# [Written exercise]
Copy out the rows below word for word, from the line that contains "Image resolution: width=1456 pixels, height=819 pixels. In" through the line that contains "coordinates (993, 89).".

# [Data for the task]
....
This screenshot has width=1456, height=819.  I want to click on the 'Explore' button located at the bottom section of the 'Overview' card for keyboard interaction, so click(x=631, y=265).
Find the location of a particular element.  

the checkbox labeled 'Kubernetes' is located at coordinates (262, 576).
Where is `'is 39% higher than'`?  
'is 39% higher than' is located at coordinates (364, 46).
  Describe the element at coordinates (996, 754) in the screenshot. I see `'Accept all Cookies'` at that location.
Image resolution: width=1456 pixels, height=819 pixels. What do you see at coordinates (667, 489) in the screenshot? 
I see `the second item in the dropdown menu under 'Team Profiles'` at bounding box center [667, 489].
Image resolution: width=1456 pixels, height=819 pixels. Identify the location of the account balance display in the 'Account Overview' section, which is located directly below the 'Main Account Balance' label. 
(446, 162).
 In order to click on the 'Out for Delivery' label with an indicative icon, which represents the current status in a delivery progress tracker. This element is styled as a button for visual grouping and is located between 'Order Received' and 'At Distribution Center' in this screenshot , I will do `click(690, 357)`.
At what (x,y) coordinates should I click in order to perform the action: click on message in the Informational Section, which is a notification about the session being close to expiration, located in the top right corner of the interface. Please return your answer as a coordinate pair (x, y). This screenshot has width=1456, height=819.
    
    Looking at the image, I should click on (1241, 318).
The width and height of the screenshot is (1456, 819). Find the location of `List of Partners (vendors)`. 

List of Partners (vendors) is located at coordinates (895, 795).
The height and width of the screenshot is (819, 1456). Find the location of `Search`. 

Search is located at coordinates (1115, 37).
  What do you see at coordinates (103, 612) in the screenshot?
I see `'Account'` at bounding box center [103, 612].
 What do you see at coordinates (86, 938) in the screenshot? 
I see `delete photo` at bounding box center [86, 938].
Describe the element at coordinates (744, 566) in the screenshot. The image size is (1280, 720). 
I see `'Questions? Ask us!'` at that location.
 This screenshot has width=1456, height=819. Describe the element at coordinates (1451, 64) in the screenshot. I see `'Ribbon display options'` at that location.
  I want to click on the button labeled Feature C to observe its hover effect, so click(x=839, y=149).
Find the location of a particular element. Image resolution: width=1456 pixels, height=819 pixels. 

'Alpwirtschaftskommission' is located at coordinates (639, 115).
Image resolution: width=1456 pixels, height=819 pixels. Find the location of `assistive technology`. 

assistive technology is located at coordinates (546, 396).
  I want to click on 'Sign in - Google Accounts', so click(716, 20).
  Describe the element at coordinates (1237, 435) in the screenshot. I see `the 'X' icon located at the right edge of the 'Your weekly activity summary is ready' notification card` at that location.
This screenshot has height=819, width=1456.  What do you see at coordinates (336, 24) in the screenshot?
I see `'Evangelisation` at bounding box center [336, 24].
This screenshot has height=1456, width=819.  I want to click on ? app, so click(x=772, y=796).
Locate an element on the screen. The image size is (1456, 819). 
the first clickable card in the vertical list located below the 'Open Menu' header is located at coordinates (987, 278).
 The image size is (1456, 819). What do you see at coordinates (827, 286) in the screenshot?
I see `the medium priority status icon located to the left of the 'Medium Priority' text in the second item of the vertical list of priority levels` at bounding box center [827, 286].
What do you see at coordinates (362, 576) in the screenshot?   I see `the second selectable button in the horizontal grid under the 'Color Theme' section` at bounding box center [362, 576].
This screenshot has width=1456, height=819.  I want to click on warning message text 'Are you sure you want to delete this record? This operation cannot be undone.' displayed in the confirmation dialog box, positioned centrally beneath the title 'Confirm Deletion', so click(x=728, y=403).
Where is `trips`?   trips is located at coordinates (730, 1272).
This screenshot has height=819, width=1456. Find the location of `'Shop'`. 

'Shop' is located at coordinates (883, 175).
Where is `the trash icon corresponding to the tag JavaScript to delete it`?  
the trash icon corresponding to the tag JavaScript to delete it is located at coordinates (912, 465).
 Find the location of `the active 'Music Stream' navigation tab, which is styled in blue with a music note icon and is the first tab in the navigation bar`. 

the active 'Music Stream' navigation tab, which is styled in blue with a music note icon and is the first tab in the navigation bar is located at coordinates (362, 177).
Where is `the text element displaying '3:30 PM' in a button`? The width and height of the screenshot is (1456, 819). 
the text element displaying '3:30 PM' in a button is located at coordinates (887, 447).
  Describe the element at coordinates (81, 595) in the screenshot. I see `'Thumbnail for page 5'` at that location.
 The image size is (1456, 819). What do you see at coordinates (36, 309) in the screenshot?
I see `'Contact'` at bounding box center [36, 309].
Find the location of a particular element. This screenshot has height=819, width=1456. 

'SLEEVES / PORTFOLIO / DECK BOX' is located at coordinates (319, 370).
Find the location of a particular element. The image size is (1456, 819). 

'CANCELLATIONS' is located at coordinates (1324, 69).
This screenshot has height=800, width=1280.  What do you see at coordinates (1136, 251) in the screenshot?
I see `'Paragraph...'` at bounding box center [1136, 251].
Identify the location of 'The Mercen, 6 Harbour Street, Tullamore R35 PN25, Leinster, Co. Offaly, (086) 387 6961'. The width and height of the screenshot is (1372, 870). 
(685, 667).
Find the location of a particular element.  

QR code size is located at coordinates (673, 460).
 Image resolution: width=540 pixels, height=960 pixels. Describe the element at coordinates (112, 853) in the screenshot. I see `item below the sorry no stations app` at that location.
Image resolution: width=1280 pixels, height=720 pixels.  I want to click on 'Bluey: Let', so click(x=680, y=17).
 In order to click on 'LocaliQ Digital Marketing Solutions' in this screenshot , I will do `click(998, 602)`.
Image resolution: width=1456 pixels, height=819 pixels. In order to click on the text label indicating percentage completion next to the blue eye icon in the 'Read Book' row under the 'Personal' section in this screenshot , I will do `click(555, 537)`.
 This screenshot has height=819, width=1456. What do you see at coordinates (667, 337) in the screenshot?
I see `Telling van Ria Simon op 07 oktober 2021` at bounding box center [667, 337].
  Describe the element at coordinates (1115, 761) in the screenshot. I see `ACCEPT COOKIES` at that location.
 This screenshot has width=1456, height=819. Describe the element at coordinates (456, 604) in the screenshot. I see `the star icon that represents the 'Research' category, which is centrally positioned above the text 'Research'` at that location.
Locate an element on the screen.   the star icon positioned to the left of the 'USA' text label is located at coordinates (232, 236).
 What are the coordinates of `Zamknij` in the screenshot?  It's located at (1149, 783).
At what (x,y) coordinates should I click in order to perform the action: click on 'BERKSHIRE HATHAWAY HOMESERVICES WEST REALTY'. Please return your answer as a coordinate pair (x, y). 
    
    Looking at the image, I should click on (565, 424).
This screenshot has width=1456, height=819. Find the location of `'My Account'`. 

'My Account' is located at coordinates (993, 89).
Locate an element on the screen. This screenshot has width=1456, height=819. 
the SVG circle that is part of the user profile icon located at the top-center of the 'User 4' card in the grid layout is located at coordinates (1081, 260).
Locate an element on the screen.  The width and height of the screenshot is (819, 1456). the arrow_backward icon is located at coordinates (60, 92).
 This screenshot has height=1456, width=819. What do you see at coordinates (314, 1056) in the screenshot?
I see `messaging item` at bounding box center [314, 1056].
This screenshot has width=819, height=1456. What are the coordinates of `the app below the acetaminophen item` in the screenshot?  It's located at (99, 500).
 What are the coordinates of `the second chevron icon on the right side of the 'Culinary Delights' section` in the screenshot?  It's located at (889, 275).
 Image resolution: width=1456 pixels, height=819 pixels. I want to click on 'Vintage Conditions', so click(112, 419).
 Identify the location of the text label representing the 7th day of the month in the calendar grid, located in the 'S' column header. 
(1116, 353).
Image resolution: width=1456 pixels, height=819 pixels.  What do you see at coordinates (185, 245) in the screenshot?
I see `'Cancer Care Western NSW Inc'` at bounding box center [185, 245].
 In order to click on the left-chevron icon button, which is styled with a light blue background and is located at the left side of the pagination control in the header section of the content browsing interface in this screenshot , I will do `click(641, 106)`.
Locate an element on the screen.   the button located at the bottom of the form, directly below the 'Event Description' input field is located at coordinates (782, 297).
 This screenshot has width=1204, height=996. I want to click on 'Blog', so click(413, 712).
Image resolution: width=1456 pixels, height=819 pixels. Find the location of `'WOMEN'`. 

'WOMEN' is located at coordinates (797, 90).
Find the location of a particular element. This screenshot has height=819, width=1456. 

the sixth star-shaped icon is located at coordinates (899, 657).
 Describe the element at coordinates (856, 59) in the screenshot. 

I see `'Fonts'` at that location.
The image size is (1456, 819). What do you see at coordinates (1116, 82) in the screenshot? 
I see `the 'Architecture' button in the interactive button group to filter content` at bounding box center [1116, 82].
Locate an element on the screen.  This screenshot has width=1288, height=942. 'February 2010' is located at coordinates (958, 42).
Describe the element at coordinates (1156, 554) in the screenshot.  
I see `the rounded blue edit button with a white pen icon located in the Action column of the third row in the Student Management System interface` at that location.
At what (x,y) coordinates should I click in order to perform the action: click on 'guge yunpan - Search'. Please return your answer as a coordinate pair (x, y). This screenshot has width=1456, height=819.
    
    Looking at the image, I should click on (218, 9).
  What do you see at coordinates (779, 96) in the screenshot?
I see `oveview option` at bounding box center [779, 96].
....
# [Task response]
Image resolution: width=1456 pixels, height=819 pixels. In order to click on the text label indicating percentage completion next to the blue eye icon in the 'Read Book' row under the 'Personal' section in this screenshot , I will do `click(555, 537)`.
 This screenshot has height=819, width=1456. What do you see at coordinates (667, 337) in the screenshot?
I see `Telling van Ria Simon op 07 oktober 2021` at bounding box center [667, 337].
  Describe the element at coordinates (1115, 761) in the screenshot. I see `ACCEPT COOKIES` at that location.
 This screenshot has width=1456, height=819. Describe the element at coordinates (456, 604) in the screenshot. I see `the star icon that represents the 'Research' category, which is centrally positioned above the text 'Research'` at that location.
Locate an element on the screen.   the star icon positioned to the left of the 'USA' text label is located at coordinates (232, 236).
 What are the coordinates of `Zamknij` in the screenshot?  It's located at (1149, 783).
At what (x,y) coordinates should I click in order to perform the action: click on 'BERKSHIRE HATHAWAY HOMESERVICES WEST REALTY'. Please return your answer as a coordinate pair (x, y). 
    
    Looking at the image, I should click on (565, 424).
This screenshot has width=1456, height=819. Find the location of `'My Account'`. 

'My Account' is located at coordinates (993, 89).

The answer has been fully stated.